PAGE TEXT:
By Simone Bandini
“Le vierge, le vivace et le bel aujourd’hui
Va-t-il nous déchirer avec un coup d’aile ivre
Ce lac dur oublié que hante sous le givre
Le transparent glacier des vols qui n’ont pas fui!”
Stephane Mallarmè, “Le vierge, le vivace et le bel aujourd’hui”, Poésies (1887)
We take our cue from the famous ‘Swan Sonnet’ by Stephane Mallarmè, the most aristocratic and tragic of the French decadent poets, to take a look at the human condition, in particular on the mysterious and archetypal welding between the aesthetic and ethical, ideal and material condition of every man every man.
The swan is a beautiful creature – which embodies the epiphanic power of beauty – whose vital impetus nevertheless remains trapped in the frozen lake, wanting to manifest the irreconcilability of ideality and material practice, essence and manifestation. The soul, the spiritual absolute, finds no representation in the phenomenal world of possibility: the swan will not take flight.
Well, what hinders and ‘prevents’ our charismatic creature? What is the diaphanous frozen lake allegory of?
We’ll explain it to you.
That transparent, shimmering ice is the paralyzing expanse of ‘material time’ – the paralysis of the human condition where ‘to pass’ is to ‘decay’.
That rectilinear time linked to the observation of ‘difference’, change, recombination and therefore to decay – that phenomenal time so trivially rational and human – is the cause of a mortal disease: the merely material, limited and finite condition – in total discrepancy with the absolute and infinite essence of the spirit, of ideas, of thought.
While leaving the eternity of the soul to the religion of the afterlife, let’s see how to escape in this world from the lethal trap to which we are ontologically subjected.
We will save ourselves by playing with time: calibrating the flutter of wings towards victory, climbing, conquest.
This flight of the swan will have to be practiced and embodied – and not just staged in a bourgeois sense – like a metaphysical and virtuous ‘hangover’, getting drunk on ourselves, fearfully and seriously. A state of grace, divinatory. In the thread of a pelagic metaphor: a ‘ride on the crest of a wave’.
Fullness sic et simpliciter, unconditional and unreasonable adherence.
Let’s break the ice with an inspired stroke of wing, in this life, like immortal demigods.

GIVEN ENTRIES:
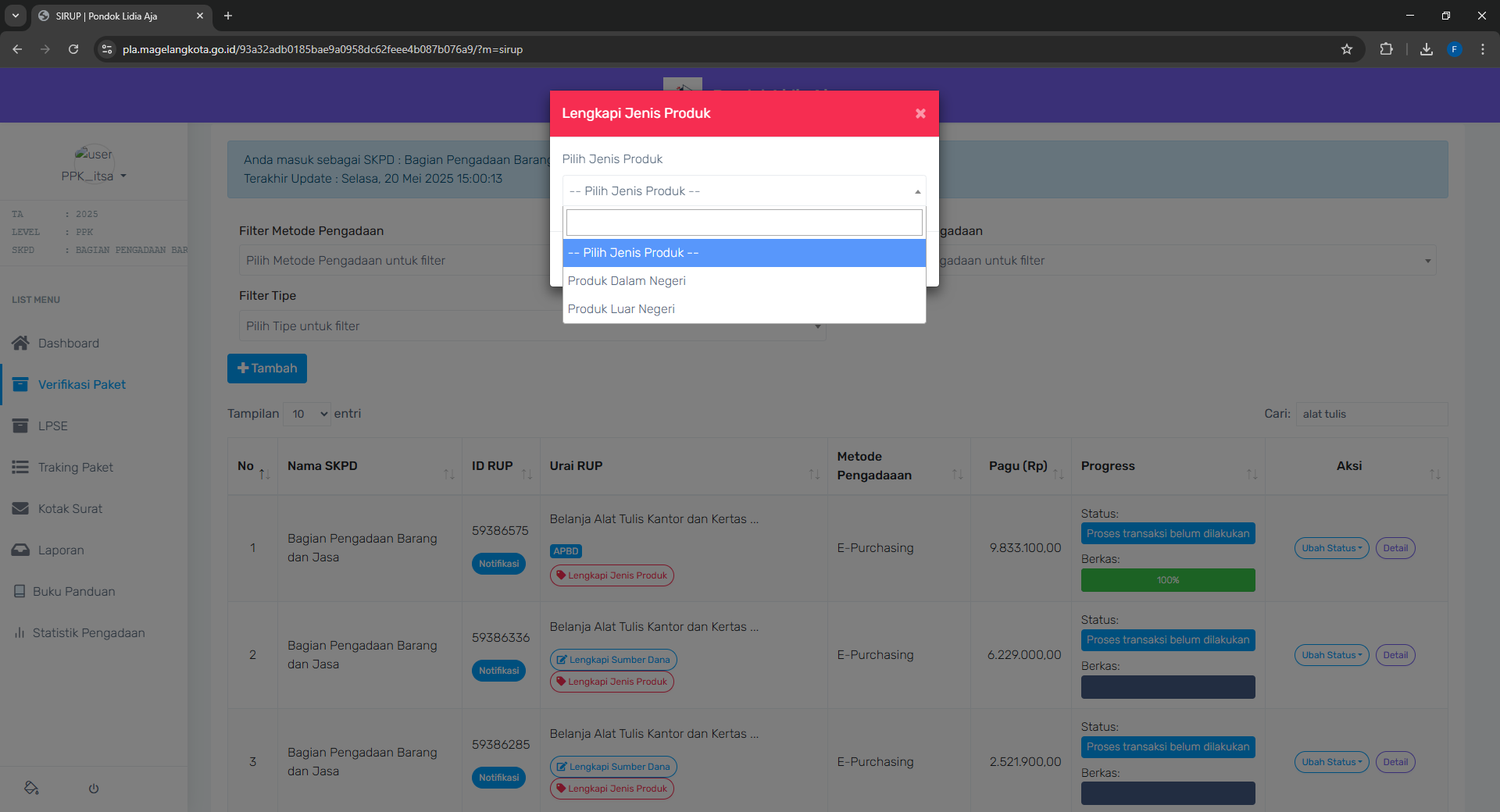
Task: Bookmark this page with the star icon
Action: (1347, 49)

---

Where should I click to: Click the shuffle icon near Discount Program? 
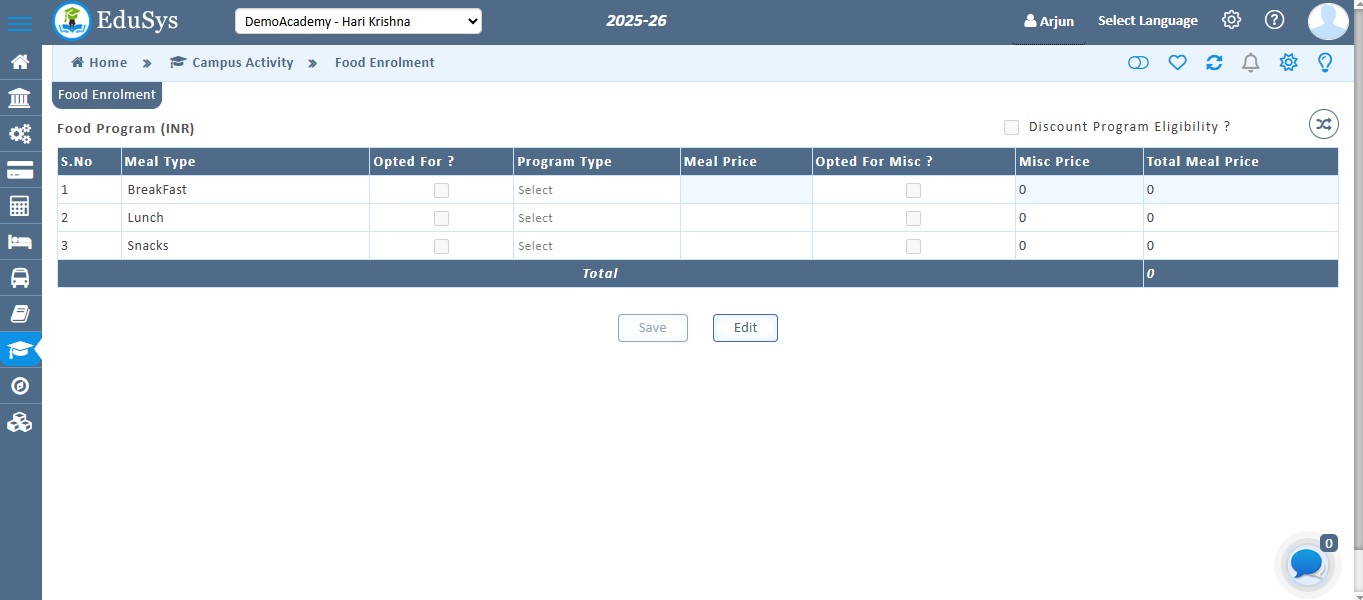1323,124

* * *

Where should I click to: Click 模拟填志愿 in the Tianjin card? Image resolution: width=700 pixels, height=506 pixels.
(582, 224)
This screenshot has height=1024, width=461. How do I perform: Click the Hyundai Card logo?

TASK GOAL: Reproduce the passage of the swan sonnet essay from "By Simone Bandini" to "man every man.", word for word.

TASK ANSWER:
By Simone Bandini
“Le vierge, le vivace et le bel aujourd’hui
Va-t-il nous déchirer avec un coup d’aile ivre
Ce lac dur oublié que hante sous le givre
Le transparent glacier des vols qui n’ont pas fui!”
Stephane Mallarmè, “Le vierge, le vivace et le bel aujourd’hui”, Poésies (1887)
We take our cue from the famous ‘Swan Sonnet’ by Stephane Mallarmè, the most aristocratic and tragic of the French decadent poets, to take a look at the human condition, in particular on the mysterious and archetypal welding between the aesthetic and ethical, ideal and material condition of every man every man.